[Begin Page extract]

Step-by-step explanation:

Given,

Prove:  $\frac{sin\theta-cos\theta+1}{sin\theta+cos\theta-1}=\frac{1}{sec\theta-tan\theta}$

LHS:

$\frac{sin\theta-cos\theta+1}{sin\theta+cos\theta-1}$

$=\frac{\frac{sin\theta-cos\theta+1}{cos\theta} }{\frac{sin\theta+cos\theta-1}{cos\theta} }$ (By dividing $cos\theta$ on numerator and denominator)

$=\frac{tan\theta-1+sec\theta}{tan\theta+1-sec\theta}$

$=\frac{(tan\theta+sec\theta)-(sec^{2}\theta-tan^{2}\theta) }{1-sec\theta+tan\theta}$

$=\frac{(tan\theta+sec\theta)-(sec\theta-tan\theta)(sec\theta+tan\theta) }{1-sec\theta+tan\theta}$

$=\frac{(tan\theta+sec\theta)(1-sec\theta+tan\theta)}{1-sec\theta+tan\theta}$

$=tan\theta+sec\theta$

$=\frac{(sec\theta+tan\theta)(sec\theta-tan\theta)}{(sec\theta-tan\theta)}$

$=\frac{(sec^{2} \theta-tan^{2} \theta)}{(sec\theta-tan\theta)}$

$=\frac{1}{sec\theta-tan\theta}=$RHS

Hence Proved.

[End Page extract]

→ Stated problem 1
In the trig proof, what are the numerator and denominator divided by in the first step?

[Begin Data]

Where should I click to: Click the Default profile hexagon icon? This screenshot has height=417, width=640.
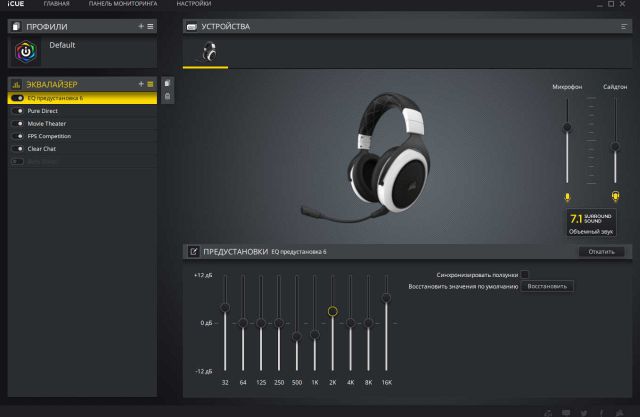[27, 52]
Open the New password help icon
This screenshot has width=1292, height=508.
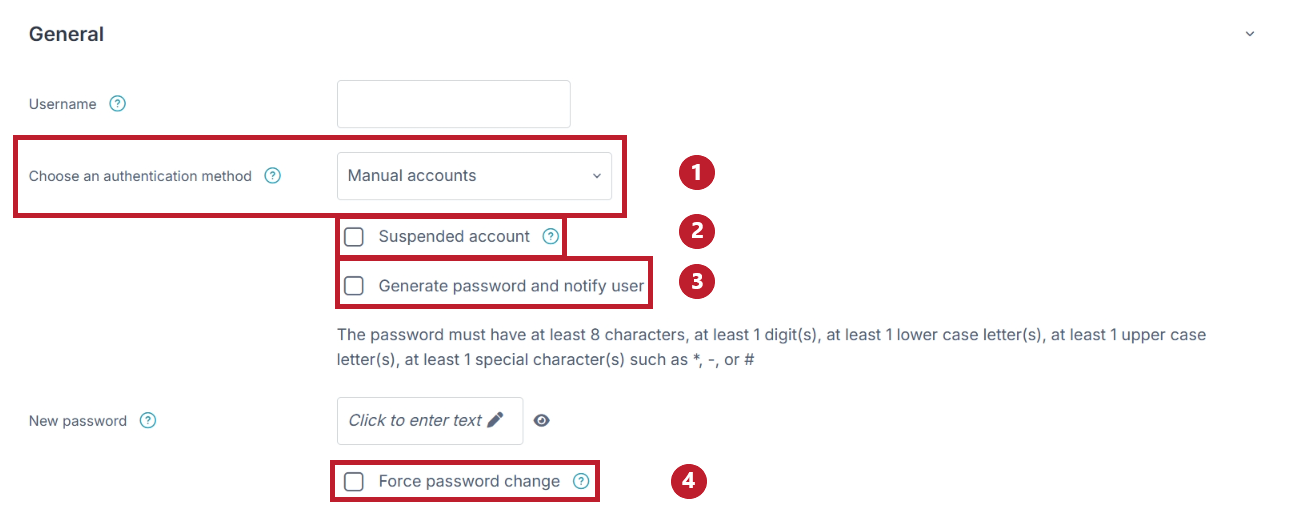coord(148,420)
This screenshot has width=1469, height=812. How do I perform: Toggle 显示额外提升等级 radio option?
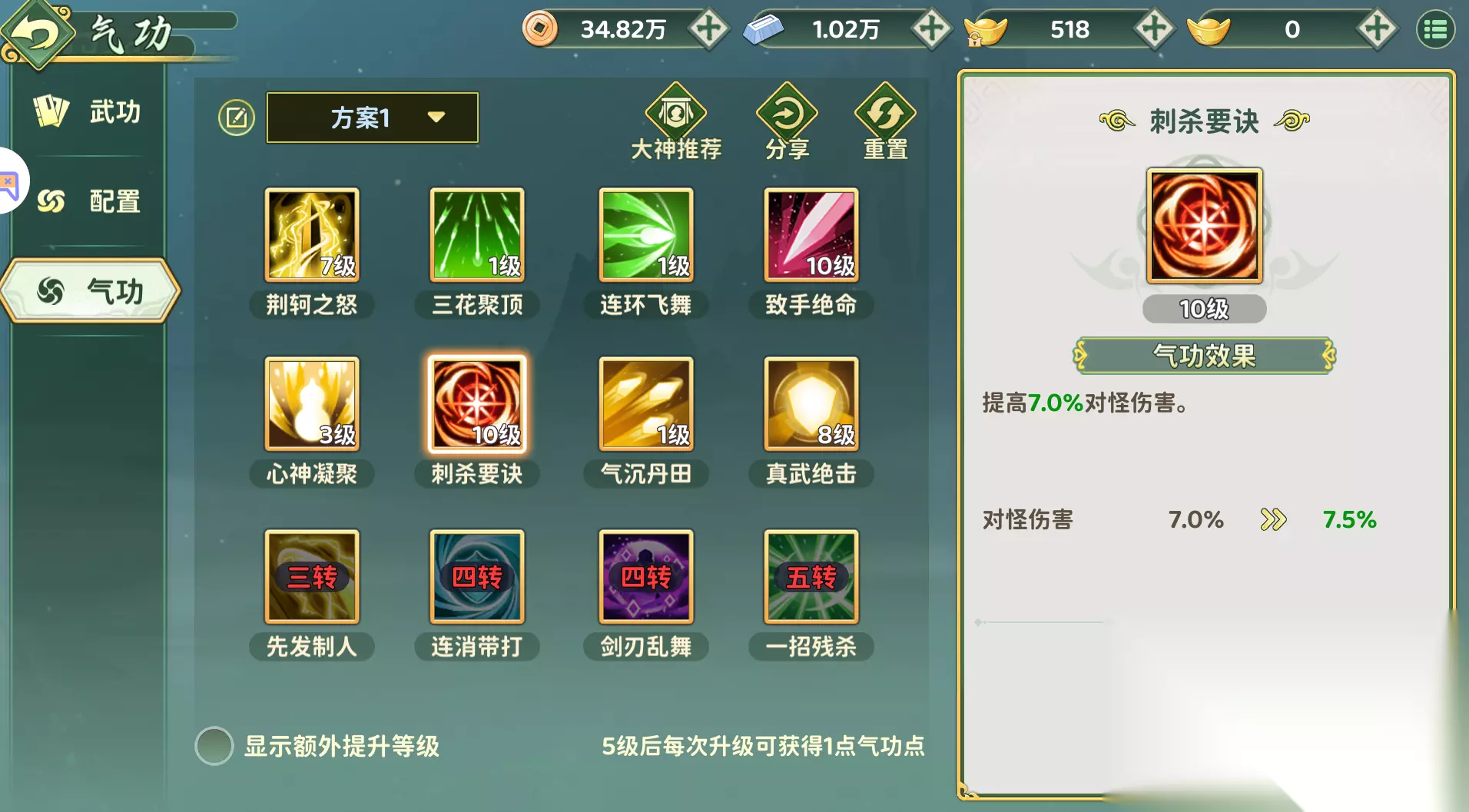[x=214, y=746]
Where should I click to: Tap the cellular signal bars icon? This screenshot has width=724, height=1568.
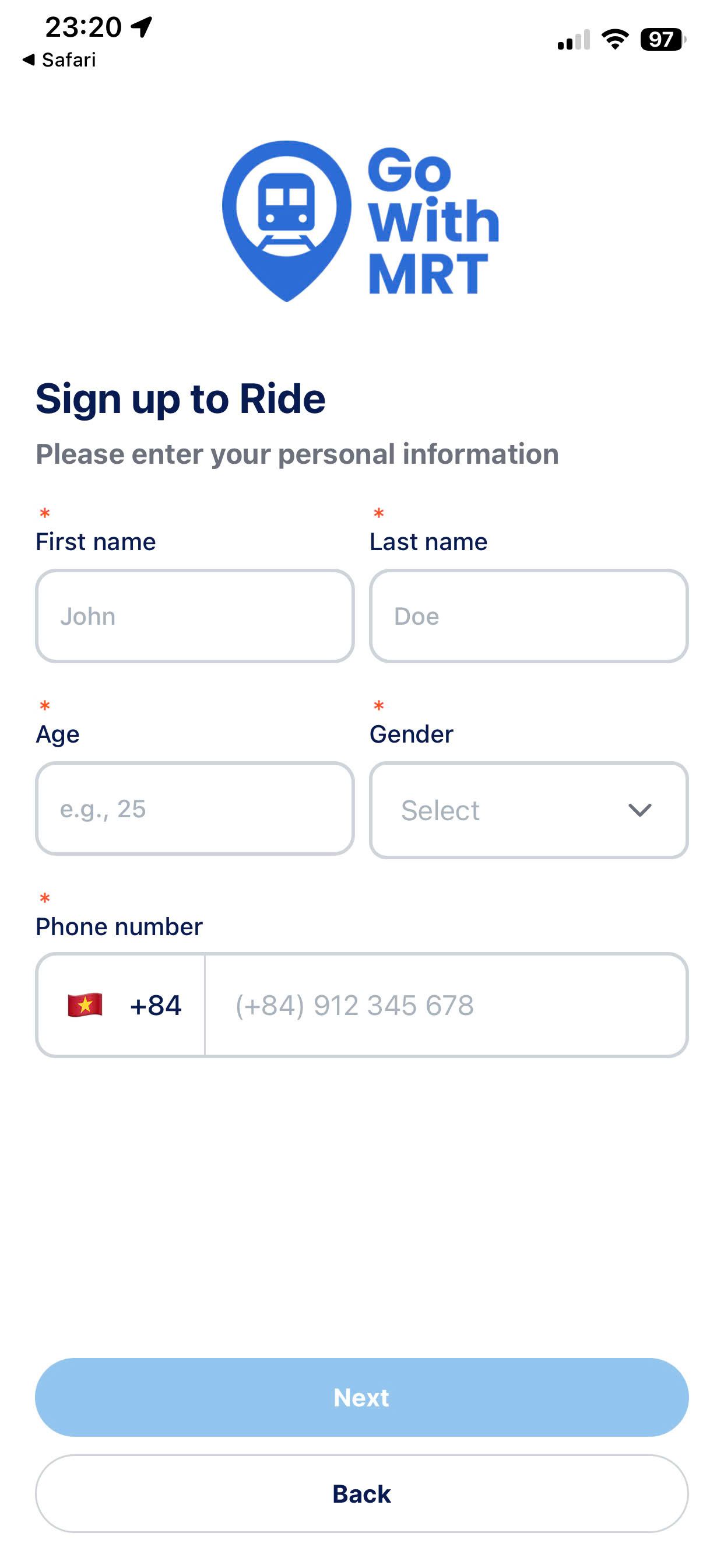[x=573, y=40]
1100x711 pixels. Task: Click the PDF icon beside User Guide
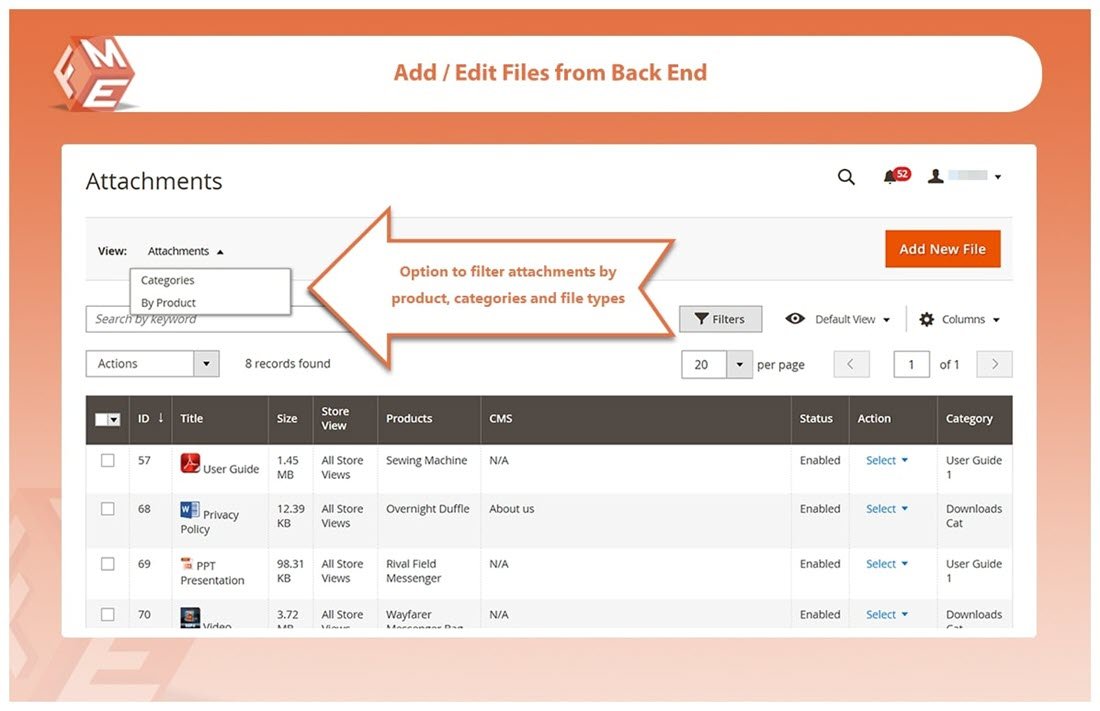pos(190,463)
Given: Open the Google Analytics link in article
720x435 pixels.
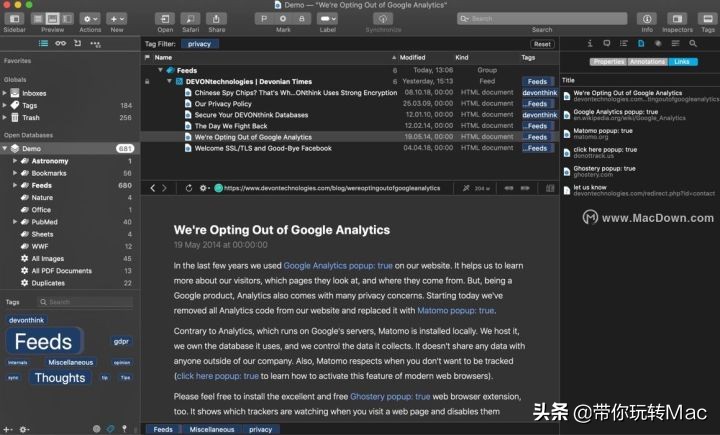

[End Data]

→ Stated problem 2
Give the rows from the line with "1100x711 pixels. Task: Click" up to the end of the rows as a JSON list of strings, one string per line, with blank lines left out. Leave the pictures out.

→ Output 1
cos θ

→ Output 2
[
  "1100x711 pixels. Task: Click the PDF icon beside User Guide",
  "pos(190,463)",
  "Given: Open the Google Analytics link in article",
  "720x435 pixels."
]